Word for word, reproduce each of the entries.

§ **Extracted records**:

● ● ● ● ● ● ●

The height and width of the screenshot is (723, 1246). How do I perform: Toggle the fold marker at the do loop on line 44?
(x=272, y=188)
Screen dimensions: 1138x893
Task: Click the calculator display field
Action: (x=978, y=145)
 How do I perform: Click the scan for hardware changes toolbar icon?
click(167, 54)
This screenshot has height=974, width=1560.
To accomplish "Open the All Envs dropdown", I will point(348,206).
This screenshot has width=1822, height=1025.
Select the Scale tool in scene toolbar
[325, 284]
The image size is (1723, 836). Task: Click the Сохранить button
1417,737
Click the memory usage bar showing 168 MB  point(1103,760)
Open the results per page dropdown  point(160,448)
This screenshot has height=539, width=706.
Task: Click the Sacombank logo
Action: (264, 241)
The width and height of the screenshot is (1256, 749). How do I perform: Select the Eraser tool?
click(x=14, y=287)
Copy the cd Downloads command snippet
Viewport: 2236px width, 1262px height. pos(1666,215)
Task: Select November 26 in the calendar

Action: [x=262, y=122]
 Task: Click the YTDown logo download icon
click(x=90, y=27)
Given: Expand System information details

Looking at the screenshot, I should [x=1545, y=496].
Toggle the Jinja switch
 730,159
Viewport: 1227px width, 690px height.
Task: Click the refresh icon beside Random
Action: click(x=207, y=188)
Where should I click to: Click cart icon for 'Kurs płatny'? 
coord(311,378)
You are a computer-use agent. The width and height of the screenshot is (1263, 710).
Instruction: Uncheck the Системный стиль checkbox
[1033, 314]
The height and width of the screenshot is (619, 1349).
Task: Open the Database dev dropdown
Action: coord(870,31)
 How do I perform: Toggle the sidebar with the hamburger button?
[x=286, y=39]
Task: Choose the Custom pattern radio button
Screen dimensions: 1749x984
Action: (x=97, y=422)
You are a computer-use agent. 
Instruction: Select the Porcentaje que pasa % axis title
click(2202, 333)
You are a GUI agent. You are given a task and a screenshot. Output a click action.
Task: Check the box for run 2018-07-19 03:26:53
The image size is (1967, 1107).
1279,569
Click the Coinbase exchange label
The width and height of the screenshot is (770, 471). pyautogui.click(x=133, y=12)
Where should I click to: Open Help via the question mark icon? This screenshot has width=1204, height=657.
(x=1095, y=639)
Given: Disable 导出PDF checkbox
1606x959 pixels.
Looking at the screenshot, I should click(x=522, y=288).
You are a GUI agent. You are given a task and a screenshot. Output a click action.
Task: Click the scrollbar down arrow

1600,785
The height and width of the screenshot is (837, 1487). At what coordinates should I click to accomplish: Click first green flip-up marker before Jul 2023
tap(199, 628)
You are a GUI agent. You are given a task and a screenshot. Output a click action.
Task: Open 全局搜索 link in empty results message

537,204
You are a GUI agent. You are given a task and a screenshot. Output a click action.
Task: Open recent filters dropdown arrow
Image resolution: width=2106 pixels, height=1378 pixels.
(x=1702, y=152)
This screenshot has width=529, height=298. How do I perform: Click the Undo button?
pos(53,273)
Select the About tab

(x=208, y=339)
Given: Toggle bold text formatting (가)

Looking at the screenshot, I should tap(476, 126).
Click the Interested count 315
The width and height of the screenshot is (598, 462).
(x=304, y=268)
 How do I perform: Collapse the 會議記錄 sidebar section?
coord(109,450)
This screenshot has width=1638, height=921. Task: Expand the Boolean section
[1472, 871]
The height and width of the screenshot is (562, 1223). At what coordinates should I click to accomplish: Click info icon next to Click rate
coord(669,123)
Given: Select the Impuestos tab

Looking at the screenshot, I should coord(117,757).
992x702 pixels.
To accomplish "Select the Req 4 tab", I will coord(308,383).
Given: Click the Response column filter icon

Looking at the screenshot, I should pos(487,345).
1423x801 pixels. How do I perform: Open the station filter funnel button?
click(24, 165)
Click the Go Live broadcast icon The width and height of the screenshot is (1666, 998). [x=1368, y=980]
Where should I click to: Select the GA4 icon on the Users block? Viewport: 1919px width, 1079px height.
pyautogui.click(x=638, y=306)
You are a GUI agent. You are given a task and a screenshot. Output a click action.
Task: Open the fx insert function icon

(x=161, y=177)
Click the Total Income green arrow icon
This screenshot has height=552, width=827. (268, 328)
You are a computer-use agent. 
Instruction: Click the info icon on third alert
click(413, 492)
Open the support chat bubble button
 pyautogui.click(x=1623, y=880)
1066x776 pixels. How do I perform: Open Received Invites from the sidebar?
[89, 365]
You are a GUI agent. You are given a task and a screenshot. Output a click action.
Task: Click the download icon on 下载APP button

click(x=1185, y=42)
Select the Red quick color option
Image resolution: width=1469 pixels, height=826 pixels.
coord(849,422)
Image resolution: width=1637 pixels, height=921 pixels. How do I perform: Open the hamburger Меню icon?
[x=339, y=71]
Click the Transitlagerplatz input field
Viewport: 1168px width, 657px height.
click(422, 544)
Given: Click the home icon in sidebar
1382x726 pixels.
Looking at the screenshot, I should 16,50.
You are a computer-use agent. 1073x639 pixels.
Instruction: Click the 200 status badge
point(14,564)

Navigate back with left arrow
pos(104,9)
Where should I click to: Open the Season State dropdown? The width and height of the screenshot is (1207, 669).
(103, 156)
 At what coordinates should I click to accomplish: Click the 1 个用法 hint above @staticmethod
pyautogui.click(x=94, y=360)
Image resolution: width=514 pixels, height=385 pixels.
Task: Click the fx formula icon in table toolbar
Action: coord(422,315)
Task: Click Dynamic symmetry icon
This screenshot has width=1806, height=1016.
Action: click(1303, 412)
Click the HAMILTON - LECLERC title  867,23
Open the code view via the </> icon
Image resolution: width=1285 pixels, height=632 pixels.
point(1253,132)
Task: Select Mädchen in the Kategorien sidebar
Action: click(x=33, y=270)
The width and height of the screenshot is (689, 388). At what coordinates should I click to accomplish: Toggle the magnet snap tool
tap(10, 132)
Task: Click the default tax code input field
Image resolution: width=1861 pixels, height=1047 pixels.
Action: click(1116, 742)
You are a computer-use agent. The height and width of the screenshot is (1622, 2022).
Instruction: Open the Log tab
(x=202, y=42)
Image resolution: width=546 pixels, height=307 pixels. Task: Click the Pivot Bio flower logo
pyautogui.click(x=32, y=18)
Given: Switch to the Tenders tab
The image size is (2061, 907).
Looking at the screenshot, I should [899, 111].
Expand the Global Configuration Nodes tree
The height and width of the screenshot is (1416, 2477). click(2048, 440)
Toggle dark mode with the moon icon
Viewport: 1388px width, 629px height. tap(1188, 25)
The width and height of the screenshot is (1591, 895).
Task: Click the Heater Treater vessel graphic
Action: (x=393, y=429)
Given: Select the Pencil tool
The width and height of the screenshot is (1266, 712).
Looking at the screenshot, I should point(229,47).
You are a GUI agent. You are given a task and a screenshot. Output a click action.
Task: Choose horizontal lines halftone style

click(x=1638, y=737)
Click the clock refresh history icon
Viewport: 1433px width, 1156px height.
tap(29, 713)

● ● ● ● ● ● ●

§ **REPLY TO THE TASK**:
The height and width of the screenshot is (723, 1246). How do I perform: Toggle the fold marker at the do loop on line 44?
(x=272, y=188)
Screen dimensions: 1138x893
Task: Click the calculator display field
Action: (x=978, y=145)
 How do I perform: Click the scan for hardware changes toolbar icon?
click(167, 54)
This screenshot has height=974, width=1560.
To accomplish "Open the All Envs dropdown", I will point(348,206).
This screenshot has width=1822, height=1025.
Select the Scale tool in scene toolbar
[325, 284]
The image size is (1723, 836). Task: Click the Сохранить button
1417,737
Click the memory usage bar showing 168 MB  point(1103,760)
Open the results per page dropdown  point(160,448)
This screenshot has height=539, width=706.
Task: Click the Sacombank logo
Action: (264, 241)
The width and height of the screenshot is (1256, 749). How do I perform: Select the Eraser tool?
click(x=14, y=287)
Copy the cd Downloads command snippet
Viewport: 2236px width, 1262px height. pos(1666,215)
Task: Select November 26 in the calendar

Action: [x=262, y=122]
 Task: Click the YTDown logo download icon
click(x=90, y=27)
Given: Expand System information details

Looking at the screenshot, I should [x=1545, y=496].
Toggle the Jinja switch
 730,159
Viewport: 1227px width, 690px height.
Task: Click the refresh icon beside Random
Action: click(x=207, y=188)
Where should I click to: Click cart icon for 'Kurs płatny'? 
coord(311,378)
You are a computer-use agent. The width and height of the screenshot is (1263, 710).
Instruction: Uncheck the Системный стиль checkbox
[1033, 314]
The height and width of the screenshot is (619, 1349).
Task: Open the Database dev dropdown
Action: coord(870,31)
 How do I perform: Toggle the sidebar with the hamburger button?
[x=286, y=39]
Task: Choose the Custom pattern radio button
Screen dimensions: 1749x984
Action: (x=97, y=422)
You are a computer-use agent. 
Instruction: Select the Porcentaje que pasa % axis title
click(2202, 333)
You are a GUI agent. You are given a task and a screenshot. Output a click action.
Task: Check the box for run 2018-07-19 03:26:53
The image size is (1967, 1107).
1279,569
Click the Coinbase exchange label
The width and height of the screenshot is (770, 471). pyautogui.click(x=133, y=12)
Where should I click to: Open Help via the question mark icon? This screenshot has width=1204, height=657.
(x=1095, y=639)
Given: Disable 导出PDF checkbox
1606x959 pixels.
Looking at the screenshot, I should click(x=522, y=288).
You are a GUI agent. You are given a task and a screenshot. Output a click action.
Task: Click the scrollbar down arrow

1600,785
The height and width of the screenshot is (837, 1487). At what coordinates should I click to accomplish: Click first green flip-up marker before Jul 2023
tap(199, 628)
You are a GUI agent. You are given a task and a screenshot. Output a click action.
Task: Open 全局搜索 link in empty results message

537,204
You are a GUI agent. You are given a task and a screenshot. Output a click action.
Task: Open recent filters dropdown arrow
Image resolution: width=2106 pixels, height=1378 pixels.
(x=1702, y=152)
This screenshot has width=529, height=298. How do I perform: Click the Undo button?
pos(53,273)
Select the About tab

(x=208, y=339)
Given: Toggle bold text formatting (가)

Looking at the screenshot, I should tap(476, 126).
Click the Interested count 315
The width and height of the screenshot is (598, 462).
(x=304, y=268)
 How do I perform: Collapse the 會議記錄 sidebar section?
coord(109,450)
This screenshot has width=1638, height=921. Task: Expand the Boolean section
[1472, 871]
The height and width of the screenshot is (562, 1223). At what coordinates should I click to accomplish: Click info icon next to Click rate
coord(669,123)
Given: Select the Impuestos tab

Looking at the screenshot, I should coord(117,757).
992x702 pixels.
To accomplish "Select the Req 4 tab", I will coord(308,383).
Given: Click the Response column filter icon

Looking at the screenshot, I should pos(487,345).
1423x801 pixels. How do I perform: Open the station filter funnel button?
click(24, 165)
Click the Go Live broadcast icon The width and height of the screenshot is (1666, 998). [x=1368, y=980]
Where should I click to: Select the GA4 icon on the Users block? Viewport: 1919px width, 1079px height.
pyautogui.click(x=638, y=306)
You are a GUI agent. You are given a task and a screenshot. Output a click action.
Task: Open the fx insert function icon

(x=161, y=177)
Click the Total Income green arrow icon
This screenshot has height=552, width=827. (268, 328)
You are a computer-use agent. 
Instruction: Click the info icon on third alert
click(413, 492)
Open the support chat bubble button
 pyautogui.click(x=1623, y=880)
1066x776 pixels. How do I perform: Open Received Invites from the sidebar?
[89, 365]
You are a GUI agent. You are given a task and a screenshot. Output a click action.
Task: Click the download icon on 下载APP button

click(x=1185, y=42)
Select the Red quick color option
Image resolution: width=1469 pixels, height=826 pixels.
coord(849,422)
Image resolution: width=1637 pixels, height=921 pixels. How do I perform: Open the hamburger Меню icon?
[x=339, y=71]
Click the Transitlagerplatz input field
Viewport: 1168px width, 657px height.
click(422, 544)
Given: Click the home icon in sidebar
1382x726 pixels.
Looking at the screenshot, I should 16,50.
You are a computer-use agent. 1073x639 pixels.
Instruction: Click the 200 status badge
point(14,564)

Navigate back with left arrow
pos(104,9)
Where should I click to: Open the Season State dropdown? The width and height of the screenshot is (1207, 669).
(103, 156)
 At what coordinates should I click to accomplish: Click the 1 个用法 hint above @staticmethod
pyautogui.click(x=94, y=360)
Image resolution: width=514 pixels, height=385 pixels.
Task: Click the fx formula icon in table toolbar
Action: coord(422,315)
Task: Click Dynamic symmetry icon
This screenshot has width=1806, height=1016.
Action: click(1303, 412)
Click the HAMILTON - LECLERC title  867,23
Open the code view via the </> icon
Image resolution: width=1285 pixels, height=632 pixels.
point(1253,132)
Task: Select Mädchen in the Kategorien sidebar
Action: click(x=33, y=270)
The width and height of the screenshot is (689, 388). At what coordinates should I click to accomplish: Toggle the magnet snap tool
tap(10, 132)
Task: Click the default tax code input field
Image resolution: width=1861 pixels, height=1047 pixels.
Action: click(1116, 742)
You are a computer-use agent. The height and width of the screenshot is (1622, 2022).
Instruction: Open the Log tab
(x=202, y=42)
Image resolution: width=546 pixels, height=307 pixels. Task: Click the Pivot Bio flower logo
pyautogui.click(x=32, y=18)
Given: Switch to the Tenders tab
The image size is (2061, 907).
Looking at the screenshot, I should [899, 111].
Expand the Global Configuration Nodes tree
The height and width of the screenshot is (1416, 2477). click(2048, 440)
Toggle dark mode with the moon icon
Viewport: 1388px width, 629px height. tap(1188, 25)
The width and height of the screenshot is (1591, 895).
Task: Click the Heater Treater vessel graphic
Action: (x=393, y=429)
Given: Select the Pencil tool
The width and height of the screenshot is (1266, 712).
Looking at the screenshot, I should point(229,47).
You are a GUI agent. You are given a task and a screenshot. Output a click action.
Task: Choose horizontal lines halftone style

click(x=1638, y=737)
Click the clock refresh history icon
Viewport: 1433px width, 1156px height.
tap(29, 713)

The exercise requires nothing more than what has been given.